One of the best films of 2021, Summer of Soul debuted on Hulu in July and juxtaposes a treasure trove of electrifying performances with thoughtful context on the 1960s as a transformative decade in African-American life, from the fight for civil rights to the flowering of Afrocentric fashion. Like Spring & 3rd, Summer of Soul makes the past feel alive in ways that books and museums can seldom match.
12th Annual BronzeLens Film Festival. Aug. 17-22. Bronzelens.com
Mall Rats: When Atlanta hosted the Democratic National Convention in 1988, writer P.J. O’Rourke called the city the place where bad malls go when they die. Ironically, some of Atlanta’s shopping malls now provide nostalgic backdrops for hit film and television productions.
Gwinnett Place Mall played fictional “Starcourt Mall” on the third season of Netflix’s “Stranger Things.” North DeKalb Mall, meanwhile, has hosted productions such as “Cobra Kai,” “MacGyver,” The Mule, Zombieland 2, and, most recently, Netflix’s Fear Street. Where “Stranger Things” evokes the horror adventures of the 1980s, including the films of Stephen Spielberg and John Carpenter, Fear Street conjures up the trashier thrills of different eras.
Kind of a triple feature of interrelated films based on the work of R.L. Stine, Fear Street begins in 1994 in the cursed town of Shadyside, where teens investigate a mystery with plenty of nods to pop-savvy slasher films like Scream. The second chapter flashes back to 1978 for Friday the 13th-style murders at a Shadyside summer camp, and the last entry goes all the way to 1666 to excavate the origins of the evil plaguing the community. At best, director Leigh Janiak has audacious fun with its gimmick, showing the way teenagers of different decades — or centuries — have a universal desire to go off and enjoy sex and drugs. Fear Street feels more frivolous than “Stranger Things,” perhaps because it draws from lesser source material, but it curries favor with horror fans with its R-rated gore and sexuality.
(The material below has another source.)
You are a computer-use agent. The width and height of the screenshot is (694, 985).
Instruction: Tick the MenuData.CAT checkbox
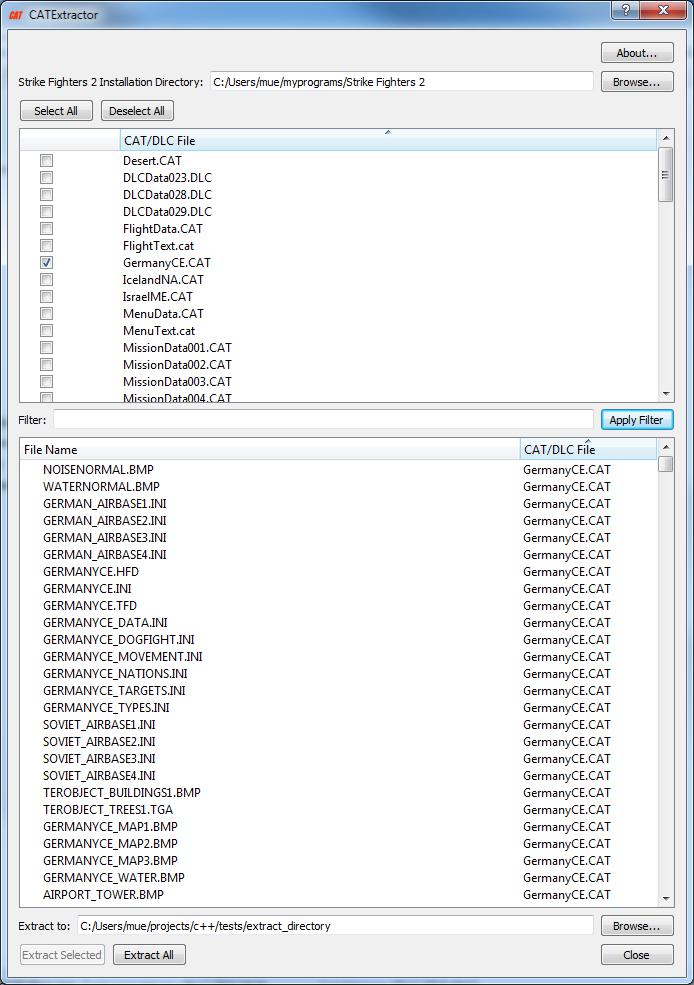(46, 314)
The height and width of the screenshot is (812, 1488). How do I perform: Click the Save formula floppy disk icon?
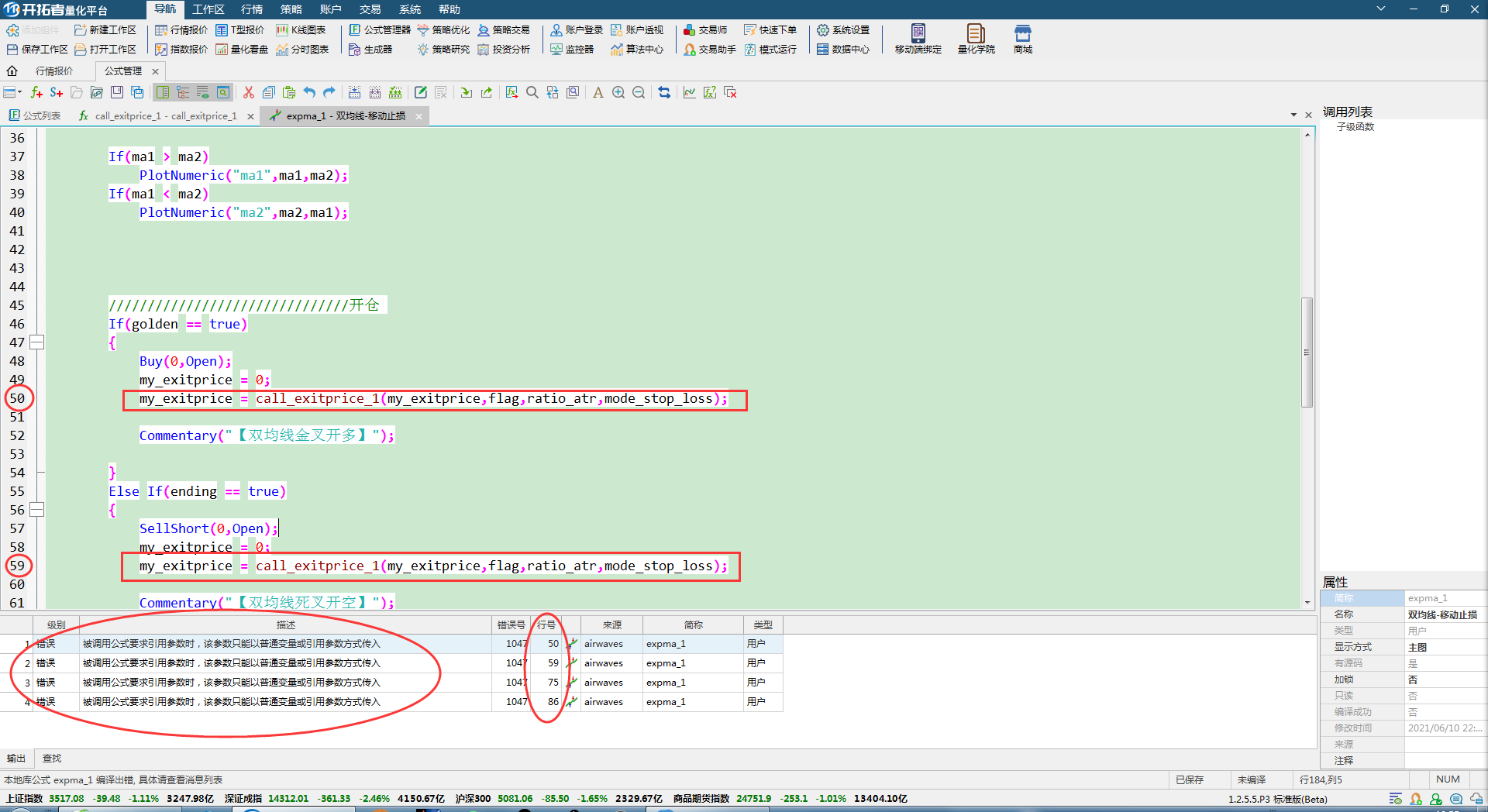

As an occasional visitor to North DeKalb Mall, I’m struck by how it’s a more effective movie set than a place to go shop or eat. Perhaps the management should lean into the rosy memories we have for 1980s mall culture, and make it a monument to the Reagan era. Like the way the Georgia Renaissance Fest represented a 1985 Ren Faire set in Oshkosh, Wisconsin, on a 2020 episode of Disney+’s “Loki,” the mall might have a brighter future as a historic recreation.
Coming Attractions: For an unconventional place to find a film, The Bitter Southerner magazine has released a 14-minute short called “Still, Life.” The account from local couple Gray Chapman (writer and narrator) and Dane Sponberg (director and editor) tracks Chapman’s pregnancy during the 2020 pandemic. The film contrasts their preparations for a new life against the deaths and dislocations of the summer of 2020.
The film doesn’t avoid the grim content in its premise, acknowledging the death toll and offering imagery like a playground closed off with police tape. But more often, Chapman and Sponberg complement details of her pregnancy with shots of the couple’s home garden. “Still, Life” unfolds as a hopeful, meditative personal essay, and it’s nice to watch a film that embraces hope at a time of uncertainty. —CL—
Screen Time is a monthly column about film and video from the big screen to streaming services.